Faced with these three tensions, independent trade unionism has to plan strategies. It is therefore not only a matter of making themselves visible to the workers, but also of innovating in their union management approaches and putting the issue of democracy and horizontality at the center in order to compete and show that it is a different trade union model. If independent trade unionism does not achieve this, I think we will have a very short spring: a trade union spring in which several organizations appear that try to build themselves on the margins of the CTM but end up entrenching bureaucracies, or never manage to present themselves as an alternative for the workers and, over time, disappear. 

RS: Are there unions that today serve as an example for grassroots organizing in the face of the new labor relations?

WG: I think so. At the national level there are great examples of workers’ organizations, of genuinely left-wing unions, with horizontality and participation of workers in decision-making. On the national stage, I would place the SME as a benchmark. In the the automotive industry there are two unions that have become icons for their trajectories, for their struggles: one is the Volkswagen union, which has been independent for more than 50 years, having left the CTM. The other is the Nissan Morelos union, which has just under 50 years of independent history. Both have consistently negotiated the best contracts in the industry. Thirdly, there is Audi, which is a great reference because it is a new company where the workers very quickly achieved high productivity, and established an independent union.

More recently we have seen the emergence of SINTTIA, a union that the rank and file workers built and organized themselves; then after a very strong struggle against the CTM (against the most important auto industry union of the CTM, the “Miguel Trujillo López Union” controlled by the PRI Senator Tereso Medina) managed to win by a very wide margin and followed up by negotiating a collective agreement that far exceeds the previous one negotiated by the CTM. After successful wage negotiations, SINTTIA managed to break the barrier that had been established in the automotive industry, that no one could have an annual salary increase above 10%. I believe that these are unions that can become references for the rest of the workers.

RS: What opportunities does the labor reform present for the automotive sector in the future and what issues remain to be improved in terms of labor legislation in Mexico?

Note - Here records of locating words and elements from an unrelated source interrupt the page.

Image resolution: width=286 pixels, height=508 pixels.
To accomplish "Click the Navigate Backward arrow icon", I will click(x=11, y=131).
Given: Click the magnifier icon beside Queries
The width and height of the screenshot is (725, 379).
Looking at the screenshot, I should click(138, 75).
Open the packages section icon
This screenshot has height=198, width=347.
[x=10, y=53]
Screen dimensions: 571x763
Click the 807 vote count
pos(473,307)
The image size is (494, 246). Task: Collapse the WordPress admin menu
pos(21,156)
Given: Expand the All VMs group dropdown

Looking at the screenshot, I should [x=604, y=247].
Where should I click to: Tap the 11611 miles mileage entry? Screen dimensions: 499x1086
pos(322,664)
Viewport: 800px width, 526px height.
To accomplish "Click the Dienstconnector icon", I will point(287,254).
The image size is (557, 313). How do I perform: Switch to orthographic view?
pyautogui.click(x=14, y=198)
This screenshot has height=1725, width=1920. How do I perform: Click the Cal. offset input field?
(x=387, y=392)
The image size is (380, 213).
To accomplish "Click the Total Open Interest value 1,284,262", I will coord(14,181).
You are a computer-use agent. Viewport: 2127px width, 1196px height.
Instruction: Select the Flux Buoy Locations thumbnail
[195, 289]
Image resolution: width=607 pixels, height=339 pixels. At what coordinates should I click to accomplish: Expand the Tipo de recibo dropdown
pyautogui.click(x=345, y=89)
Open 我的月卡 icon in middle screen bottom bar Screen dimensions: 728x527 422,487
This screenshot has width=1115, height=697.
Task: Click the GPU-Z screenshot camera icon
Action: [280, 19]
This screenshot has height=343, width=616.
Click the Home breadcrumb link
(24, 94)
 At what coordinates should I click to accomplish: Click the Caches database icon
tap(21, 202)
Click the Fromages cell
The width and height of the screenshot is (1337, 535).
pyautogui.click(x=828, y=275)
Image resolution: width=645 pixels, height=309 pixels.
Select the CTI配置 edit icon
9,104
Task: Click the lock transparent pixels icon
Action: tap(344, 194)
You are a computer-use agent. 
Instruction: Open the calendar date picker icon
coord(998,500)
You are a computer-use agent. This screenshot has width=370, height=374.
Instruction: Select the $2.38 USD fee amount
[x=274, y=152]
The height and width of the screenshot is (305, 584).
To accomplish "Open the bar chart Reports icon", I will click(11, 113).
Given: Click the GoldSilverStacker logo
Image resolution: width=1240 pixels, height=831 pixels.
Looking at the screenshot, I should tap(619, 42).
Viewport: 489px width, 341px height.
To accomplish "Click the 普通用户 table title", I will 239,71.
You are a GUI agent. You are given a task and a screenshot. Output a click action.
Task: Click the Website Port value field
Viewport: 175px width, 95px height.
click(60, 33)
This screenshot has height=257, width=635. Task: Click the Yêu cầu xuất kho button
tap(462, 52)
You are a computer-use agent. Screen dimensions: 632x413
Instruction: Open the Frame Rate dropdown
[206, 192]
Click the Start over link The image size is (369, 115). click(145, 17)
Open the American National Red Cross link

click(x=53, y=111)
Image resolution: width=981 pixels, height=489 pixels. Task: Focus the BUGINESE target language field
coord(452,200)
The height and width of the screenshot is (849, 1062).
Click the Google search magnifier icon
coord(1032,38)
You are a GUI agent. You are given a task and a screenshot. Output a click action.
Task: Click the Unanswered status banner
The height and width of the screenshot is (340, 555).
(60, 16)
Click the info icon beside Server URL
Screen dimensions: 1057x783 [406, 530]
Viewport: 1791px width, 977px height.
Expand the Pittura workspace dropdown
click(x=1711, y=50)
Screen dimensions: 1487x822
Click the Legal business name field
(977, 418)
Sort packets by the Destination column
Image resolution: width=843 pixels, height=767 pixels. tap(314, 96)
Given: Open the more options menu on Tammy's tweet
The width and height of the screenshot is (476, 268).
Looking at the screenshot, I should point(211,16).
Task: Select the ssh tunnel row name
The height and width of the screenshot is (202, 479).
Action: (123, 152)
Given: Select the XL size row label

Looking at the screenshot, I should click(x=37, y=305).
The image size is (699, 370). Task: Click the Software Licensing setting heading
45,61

WG: I think that this opens up a certain perspective for workers to change their wages, which have been suppressed and are very low – ten percent of US and Canadian wages – as well as benefits and freedom within the production process itself. A great space is opening up for bilaterality. That opportunity cannot be wasted. On the part of the unions, negotiating working conditions, seeking greater well-being for workers and their families, I believe, is the great challenge. It is still very early from my perspective, but I believe that in a couple of years we will be able to clearly observe whether there has been a radical change in that sense and assess more accurately the scope of the labor reform.

With regard to what remains to be improved, I think there is a lot, starting with the supervision of the reform and its implementation. The process of legitimation of contracts will end in September 2023, but there is still a battery of rights to improve. There is also the issue of the delivery of labor justice. We need more qualified judges and inspectors, with more mastery of the specificities of the field, who understand that the actors have a power differential. If a worker sues a corporatist union, they cannot be treated as an equal actor, because the corporatist union leaders have a lot of economic power and a lot of political control; while the workers are on the margins. If a worker sues a corporation, the great mistake of liberal law is to think that all citizens are equal; but they are not. There are great differences both economically and politically, and I believe that this inequality has to be recognized in the legislation, which will imply further reforms or the incorporation of secondary laws into the labor reform that will establish a much more accurate framework for action, that provides certainty, and that is not left to discretion.